> Exercise details: How many lines in the records below hold the string "green"? Answer with the number alone.

> Task input:
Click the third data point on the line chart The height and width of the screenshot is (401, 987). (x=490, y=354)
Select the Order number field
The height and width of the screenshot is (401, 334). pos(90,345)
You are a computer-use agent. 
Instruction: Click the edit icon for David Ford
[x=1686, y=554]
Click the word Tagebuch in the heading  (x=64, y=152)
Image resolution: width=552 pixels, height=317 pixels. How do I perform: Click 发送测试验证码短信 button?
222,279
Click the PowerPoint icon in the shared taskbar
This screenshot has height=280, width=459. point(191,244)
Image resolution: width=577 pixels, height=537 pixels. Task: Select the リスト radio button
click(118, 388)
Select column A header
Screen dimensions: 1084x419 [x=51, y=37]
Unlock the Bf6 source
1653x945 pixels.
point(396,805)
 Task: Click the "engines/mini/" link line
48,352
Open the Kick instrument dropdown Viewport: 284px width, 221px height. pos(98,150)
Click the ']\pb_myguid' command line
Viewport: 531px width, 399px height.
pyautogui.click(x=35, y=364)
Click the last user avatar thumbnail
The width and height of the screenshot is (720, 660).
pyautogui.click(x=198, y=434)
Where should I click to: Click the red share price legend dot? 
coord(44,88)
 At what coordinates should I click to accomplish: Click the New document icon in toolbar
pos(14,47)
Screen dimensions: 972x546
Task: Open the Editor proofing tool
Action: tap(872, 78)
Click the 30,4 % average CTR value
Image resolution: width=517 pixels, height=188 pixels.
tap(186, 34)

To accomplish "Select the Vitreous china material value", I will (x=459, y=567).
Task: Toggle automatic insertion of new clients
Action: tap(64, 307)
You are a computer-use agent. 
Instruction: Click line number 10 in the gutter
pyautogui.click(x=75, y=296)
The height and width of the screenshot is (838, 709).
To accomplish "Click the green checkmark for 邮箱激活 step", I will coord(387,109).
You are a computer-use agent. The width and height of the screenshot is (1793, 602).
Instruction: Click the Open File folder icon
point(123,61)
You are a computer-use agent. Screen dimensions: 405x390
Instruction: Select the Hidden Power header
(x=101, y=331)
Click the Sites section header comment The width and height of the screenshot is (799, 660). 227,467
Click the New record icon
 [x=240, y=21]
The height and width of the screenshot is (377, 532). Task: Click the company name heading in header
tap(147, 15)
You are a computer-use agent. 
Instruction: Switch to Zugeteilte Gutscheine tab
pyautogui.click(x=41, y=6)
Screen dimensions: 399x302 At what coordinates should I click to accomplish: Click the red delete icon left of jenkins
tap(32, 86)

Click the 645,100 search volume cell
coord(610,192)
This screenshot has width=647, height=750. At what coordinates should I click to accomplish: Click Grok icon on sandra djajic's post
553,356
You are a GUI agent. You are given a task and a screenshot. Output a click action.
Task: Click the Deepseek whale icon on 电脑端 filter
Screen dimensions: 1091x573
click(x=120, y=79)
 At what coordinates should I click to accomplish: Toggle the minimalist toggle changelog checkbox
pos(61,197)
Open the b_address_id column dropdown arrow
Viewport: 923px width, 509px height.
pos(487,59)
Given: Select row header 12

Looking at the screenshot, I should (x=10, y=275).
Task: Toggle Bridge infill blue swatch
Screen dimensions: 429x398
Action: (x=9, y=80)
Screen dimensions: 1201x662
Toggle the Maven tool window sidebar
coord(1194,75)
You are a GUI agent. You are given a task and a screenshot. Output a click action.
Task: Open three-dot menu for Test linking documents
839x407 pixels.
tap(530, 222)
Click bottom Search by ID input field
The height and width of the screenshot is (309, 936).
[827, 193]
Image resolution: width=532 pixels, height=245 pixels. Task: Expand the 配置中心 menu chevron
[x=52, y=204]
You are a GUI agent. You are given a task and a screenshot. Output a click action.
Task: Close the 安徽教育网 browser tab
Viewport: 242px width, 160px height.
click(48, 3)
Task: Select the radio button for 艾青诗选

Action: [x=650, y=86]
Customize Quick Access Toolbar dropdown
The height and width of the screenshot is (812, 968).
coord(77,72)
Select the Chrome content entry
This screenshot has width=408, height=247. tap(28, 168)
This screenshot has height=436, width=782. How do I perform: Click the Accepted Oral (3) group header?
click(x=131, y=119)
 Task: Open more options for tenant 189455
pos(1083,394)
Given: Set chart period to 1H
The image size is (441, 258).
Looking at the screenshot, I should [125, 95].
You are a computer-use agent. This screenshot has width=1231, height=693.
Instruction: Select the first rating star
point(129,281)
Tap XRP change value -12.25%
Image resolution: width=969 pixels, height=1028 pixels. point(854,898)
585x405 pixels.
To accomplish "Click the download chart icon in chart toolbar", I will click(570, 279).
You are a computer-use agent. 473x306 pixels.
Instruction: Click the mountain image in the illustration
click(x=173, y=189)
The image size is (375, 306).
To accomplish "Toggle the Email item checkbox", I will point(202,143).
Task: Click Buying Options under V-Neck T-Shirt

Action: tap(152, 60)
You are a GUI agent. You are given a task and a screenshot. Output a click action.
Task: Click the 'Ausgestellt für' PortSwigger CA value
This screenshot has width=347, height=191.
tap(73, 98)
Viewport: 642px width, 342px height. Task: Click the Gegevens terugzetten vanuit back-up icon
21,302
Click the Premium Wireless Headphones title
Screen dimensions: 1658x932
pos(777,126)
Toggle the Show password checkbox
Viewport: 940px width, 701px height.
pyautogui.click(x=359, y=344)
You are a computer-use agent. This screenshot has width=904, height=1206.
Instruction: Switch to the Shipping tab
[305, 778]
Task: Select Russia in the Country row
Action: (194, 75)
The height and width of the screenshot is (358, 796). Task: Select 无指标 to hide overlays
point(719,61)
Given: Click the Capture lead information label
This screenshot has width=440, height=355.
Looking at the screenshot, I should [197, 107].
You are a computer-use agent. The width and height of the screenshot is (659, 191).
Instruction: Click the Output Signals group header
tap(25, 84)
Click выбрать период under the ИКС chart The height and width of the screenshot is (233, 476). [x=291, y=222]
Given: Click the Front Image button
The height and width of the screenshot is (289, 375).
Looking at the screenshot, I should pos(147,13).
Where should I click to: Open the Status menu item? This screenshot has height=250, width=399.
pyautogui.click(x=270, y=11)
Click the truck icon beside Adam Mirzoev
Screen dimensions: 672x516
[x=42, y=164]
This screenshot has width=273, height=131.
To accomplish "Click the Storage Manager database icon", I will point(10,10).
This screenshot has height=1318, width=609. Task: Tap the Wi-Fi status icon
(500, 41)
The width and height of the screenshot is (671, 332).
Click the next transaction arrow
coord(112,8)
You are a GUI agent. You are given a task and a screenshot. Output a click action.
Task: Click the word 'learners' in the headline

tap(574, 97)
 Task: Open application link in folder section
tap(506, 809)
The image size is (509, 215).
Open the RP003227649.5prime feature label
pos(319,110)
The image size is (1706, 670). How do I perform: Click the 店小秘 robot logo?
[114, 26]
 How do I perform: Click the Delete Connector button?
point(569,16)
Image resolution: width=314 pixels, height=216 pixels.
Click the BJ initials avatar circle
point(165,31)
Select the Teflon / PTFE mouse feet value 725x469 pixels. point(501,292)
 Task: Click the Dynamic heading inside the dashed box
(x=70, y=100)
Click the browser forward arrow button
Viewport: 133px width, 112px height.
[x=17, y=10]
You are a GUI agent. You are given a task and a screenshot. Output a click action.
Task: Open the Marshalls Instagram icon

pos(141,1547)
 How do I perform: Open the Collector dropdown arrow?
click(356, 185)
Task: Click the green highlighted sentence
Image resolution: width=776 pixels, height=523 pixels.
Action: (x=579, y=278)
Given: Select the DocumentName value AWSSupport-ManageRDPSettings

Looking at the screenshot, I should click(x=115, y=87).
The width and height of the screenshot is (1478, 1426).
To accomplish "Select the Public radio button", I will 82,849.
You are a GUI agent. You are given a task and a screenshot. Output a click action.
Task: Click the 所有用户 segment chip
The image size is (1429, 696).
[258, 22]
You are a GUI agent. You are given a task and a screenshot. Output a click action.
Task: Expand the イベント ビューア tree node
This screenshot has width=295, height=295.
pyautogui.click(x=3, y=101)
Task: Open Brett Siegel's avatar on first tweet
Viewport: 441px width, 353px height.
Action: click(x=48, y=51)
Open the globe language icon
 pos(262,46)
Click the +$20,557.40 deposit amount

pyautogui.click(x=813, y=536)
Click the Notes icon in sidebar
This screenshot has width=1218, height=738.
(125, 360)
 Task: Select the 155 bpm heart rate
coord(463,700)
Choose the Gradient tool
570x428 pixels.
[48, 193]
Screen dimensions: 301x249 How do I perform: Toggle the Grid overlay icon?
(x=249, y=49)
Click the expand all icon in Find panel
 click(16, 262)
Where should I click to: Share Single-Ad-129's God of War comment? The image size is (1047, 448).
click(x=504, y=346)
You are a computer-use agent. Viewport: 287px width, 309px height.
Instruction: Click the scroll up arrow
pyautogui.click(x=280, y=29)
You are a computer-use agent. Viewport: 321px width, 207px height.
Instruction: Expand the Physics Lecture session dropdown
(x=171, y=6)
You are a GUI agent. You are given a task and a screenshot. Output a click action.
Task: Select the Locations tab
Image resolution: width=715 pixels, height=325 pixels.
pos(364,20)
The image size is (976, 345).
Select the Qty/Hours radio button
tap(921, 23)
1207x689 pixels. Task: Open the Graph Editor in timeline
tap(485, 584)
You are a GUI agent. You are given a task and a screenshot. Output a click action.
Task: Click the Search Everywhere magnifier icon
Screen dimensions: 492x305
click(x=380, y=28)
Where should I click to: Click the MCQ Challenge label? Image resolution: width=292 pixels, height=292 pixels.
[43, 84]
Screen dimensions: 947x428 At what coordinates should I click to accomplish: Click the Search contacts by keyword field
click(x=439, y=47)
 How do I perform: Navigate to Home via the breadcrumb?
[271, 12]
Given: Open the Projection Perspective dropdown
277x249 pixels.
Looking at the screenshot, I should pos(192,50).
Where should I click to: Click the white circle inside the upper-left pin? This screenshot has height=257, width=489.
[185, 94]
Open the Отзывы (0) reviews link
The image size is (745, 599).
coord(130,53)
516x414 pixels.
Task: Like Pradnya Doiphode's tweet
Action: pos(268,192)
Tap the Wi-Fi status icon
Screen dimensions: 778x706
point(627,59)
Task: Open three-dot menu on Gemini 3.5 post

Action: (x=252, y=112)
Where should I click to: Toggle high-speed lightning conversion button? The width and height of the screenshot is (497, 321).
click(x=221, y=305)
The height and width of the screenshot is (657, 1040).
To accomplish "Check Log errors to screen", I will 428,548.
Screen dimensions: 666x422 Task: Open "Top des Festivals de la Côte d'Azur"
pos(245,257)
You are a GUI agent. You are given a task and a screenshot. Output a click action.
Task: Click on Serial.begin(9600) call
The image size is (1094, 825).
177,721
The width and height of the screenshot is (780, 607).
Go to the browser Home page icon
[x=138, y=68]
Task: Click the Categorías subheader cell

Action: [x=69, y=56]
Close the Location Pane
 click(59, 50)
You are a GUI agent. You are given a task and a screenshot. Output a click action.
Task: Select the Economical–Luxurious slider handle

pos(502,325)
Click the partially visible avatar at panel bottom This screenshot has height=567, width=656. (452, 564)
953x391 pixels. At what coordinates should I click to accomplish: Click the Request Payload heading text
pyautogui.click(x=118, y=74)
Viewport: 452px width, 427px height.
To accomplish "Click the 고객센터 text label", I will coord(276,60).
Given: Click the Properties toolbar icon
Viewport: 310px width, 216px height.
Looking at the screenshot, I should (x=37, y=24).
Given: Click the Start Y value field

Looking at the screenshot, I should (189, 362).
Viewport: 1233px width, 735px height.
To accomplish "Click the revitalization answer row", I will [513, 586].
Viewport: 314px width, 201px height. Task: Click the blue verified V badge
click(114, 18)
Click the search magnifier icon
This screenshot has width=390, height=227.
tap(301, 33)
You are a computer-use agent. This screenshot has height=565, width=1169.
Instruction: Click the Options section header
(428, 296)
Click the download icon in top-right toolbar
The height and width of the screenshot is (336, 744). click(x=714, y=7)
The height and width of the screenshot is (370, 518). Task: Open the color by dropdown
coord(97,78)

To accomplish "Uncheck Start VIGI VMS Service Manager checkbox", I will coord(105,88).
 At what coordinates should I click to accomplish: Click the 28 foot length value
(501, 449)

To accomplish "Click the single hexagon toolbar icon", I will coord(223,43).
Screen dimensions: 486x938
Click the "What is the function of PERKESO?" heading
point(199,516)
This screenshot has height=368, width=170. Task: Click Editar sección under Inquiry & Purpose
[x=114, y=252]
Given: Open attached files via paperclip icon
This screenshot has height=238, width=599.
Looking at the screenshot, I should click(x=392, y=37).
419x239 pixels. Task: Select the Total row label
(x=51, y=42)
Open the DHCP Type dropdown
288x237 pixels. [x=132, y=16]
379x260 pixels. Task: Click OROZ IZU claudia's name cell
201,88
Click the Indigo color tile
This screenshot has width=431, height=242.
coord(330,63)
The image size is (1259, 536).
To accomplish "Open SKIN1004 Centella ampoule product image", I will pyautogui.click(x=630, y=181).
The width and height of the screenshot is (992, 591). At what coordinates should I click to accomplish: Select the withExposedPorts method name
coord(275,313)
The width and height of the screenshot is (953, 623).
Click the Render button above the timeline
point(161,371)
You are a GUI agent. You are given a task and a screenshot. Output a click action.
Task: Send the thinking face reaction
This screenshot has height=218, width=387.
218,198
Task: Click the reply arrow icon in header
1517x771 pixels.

> Exercise response: 2